> [EXERCISE GOAL]: Write out again the entries from the first line to the line that includes "Click the STOPPED", keeping both of those lines.

> [RECORDED DATA]:
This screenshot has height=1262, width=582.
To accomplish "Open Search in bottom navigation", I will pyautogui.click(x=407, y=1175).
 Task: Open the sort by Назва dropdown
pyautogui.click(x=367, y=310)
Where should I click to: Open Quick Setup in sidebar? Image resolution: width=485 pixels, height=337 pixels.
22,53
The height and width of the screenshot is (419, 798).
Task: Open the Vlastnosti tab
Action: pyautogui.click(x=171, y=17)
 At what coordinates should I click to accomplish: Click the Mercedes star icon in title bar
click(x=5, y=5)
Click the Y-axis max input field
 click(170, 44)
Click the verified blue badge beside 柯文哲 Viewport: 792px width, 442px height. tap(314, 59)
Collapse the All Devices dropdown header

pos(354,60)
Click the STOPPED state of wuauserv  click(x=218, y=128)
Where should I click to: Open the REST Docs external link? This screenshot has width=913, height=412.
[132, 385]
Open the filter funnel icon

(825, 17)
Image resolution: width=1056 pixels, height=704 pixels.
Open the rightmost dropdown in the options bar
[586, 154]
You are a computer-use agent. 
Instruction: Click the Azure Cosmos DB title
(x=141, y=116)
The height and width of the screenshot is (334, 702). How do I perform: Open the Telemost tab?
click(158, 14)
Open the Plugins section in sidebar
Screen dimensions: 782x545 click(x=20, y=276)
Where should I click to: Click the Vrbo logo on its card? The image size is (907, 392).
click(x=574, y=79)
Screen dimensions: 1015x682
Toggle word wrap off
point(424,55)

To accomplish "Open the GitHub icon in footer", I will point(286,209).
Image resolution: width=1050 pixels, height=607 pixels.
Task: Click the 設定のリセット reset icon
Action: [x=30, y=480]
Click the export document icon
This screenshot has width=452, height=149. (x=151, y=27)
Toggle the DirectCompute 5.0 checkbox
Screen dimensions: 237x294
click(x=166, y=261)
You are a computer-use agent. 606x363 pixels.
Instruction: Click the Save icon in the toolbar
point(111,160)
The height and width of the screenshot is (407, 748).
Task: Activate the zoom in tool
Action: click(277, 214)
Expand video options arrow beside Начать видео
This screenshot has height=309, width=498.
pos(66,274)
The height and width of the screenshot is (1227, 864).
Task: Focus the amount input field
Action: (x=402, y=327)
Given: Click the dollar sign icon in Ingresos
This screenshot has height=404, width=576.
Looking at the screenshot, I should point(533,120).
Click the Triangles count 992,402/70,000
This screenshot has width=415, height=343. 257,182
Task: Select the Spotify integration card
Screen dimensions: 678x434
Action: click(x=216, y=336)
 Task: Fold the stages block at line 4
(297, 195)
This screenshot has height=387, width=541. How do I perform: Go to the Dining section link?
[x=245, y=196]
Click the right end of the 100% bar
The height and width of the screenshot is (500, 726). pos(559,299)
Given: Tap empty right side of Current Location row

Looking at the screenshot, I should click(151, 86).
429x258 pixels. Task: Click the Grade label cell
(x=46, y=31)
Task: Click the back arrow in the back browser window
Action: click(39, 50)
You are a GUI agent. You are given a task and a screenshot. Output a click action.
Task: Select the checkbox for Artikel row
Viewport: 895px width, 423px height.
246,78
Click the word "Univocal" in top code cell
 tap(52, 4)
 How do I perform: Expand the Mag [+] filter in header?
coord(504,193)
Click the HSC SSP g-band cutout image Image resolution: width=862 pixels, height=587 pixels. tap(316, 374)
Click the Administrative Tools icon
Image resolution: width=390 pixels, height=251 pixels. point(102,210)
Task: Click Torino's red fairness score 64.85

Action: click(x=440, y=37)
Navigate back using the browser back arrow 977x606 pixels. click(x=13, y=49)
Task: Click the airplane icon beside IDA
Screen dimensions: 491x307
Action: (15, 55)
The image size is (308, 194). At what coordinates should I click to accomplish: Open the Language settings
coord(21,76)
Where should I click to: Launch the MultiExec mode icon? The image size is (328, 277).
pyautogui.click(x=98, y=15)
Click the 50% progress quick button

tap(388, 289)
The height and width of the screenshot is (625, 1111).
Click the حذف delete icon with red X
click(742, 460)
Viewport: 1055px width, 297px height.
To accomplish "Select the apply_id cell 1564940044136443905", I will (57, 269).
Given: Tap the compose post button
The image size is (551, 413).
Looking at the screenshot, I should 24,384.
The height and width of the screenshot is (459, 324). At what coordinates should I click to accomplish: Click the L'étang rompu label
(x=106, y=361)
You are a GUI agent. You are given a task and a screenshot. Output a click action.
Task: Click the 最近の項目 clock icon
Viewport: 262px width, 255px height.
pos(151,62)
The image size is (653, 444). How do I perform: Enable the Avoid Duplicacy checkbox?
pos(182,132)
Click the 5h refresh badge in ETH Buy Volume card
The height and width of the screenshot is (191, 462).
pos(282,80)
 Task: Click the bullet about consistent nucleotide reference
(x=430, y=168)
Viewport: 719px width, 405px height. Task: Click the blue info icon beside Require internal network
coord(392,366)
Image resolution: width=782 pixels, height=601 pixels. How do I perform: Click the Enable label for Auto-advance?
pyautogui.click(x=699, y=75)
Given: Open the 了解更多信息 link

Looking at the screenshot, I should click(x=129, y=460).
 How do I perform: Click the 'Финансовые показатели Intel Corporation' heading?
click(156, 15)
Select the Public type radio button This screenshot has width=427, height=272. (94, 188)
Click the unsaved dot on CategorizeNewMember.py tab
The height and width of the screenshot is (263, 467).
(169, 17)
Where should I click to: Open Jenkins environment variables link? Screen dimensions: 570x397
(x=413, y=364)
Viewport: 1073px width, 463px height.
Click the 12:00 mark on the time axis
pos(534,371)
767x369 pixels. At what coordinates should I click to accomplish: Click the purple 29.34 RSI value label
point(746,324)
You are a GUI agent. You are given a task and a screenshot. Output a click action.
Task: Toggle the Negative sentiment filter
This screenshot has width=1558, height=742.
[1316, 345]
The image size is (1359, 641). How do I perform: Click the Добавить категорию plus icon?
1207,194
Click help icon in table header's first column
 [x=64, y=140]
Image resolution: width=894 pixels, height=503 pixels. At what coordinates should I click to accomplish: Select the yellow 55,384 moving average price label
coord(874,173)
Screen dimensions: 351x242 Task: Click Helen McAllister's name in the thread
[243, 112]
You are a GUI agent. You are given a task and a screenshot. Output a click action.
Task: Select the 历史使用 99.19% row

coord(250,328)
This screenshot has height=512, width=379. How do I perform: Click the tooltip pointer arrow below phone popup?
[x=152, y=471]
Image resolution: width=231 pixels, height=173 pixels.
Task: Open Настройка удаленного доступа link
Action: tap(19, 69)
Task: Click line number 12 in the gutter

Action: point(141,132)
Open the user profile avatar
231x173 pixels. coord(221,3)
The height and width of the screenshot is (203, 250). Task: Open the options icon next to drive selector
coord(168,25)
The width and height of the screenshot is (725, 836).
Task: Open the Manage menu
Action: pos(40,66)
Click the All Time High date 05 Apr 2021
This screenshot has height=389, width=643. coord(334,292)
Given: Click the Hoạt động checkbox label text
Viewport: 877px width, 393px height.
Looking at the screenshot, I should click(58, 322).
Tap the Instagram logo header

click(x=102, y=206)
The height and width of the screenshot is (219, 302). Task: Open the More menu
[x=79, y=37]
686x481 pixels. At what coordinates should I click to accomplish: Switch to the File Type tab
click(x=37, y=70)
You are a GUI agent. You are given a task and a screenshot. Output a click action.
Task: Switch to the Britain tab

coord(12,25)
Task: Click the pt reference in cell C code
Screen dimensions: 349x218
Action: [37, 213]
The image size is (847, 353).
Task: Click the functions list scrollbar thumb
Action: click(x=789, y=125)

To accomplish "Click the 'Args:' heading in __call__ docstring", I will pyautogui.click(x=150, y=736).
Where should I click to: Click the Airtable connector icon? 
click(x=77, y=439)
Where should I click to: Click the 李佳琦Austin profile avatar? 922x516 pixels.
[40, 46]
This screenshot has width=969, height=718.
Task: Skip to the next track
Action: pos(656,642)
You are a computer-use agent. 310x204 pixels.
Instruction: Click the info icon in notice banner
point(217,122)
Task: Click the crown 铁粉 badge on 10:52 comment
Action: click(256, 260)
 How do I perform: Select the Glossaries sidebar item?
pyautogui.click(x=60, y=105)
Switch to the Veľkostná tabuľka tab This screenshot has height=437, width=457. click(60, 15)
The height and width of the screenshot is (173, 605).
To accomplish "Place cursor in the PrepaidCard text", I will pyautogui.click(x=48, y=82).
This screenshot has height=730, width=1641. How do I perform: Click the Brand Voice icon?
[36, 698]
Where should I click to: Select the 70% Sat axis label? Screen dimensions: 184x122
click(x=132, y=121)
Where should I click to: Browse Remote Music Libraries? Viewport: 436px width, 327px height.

> [ANSWER TO THE EXERCISE]:
This screenshot has height=1262, width=582.
To accomplish "Open Search in bottom navigation", I will pyautogui.click(x=407, y=1175).
 Task: Open the sort by Назва dropdown
pyautogui.click(x=367, y=310)
Where should I click to: Open Quick Setup in sidebar? Image resolution: width=485 pixels, height=337 pixels.
22,53
The height and width of the screenshot is (419, 798).
Task: Open the Vlastnosti tab
Action: pyautogui.click(x=171, y=17)
 At what coordinates should I click to accomplish: Click the Mercedes star icon in title bar
click(x=5, y=5)
Click the Y-axis max input field
 click(170, 44)
Click the verified blue badge beside 柯文哲 Viewport: 792px width, 442px height. tap(314, 59)
Collapse the All Devices dropdown header

pos(354,60)
Click the STOPPED state of wuauserv  click(x=218, y=128)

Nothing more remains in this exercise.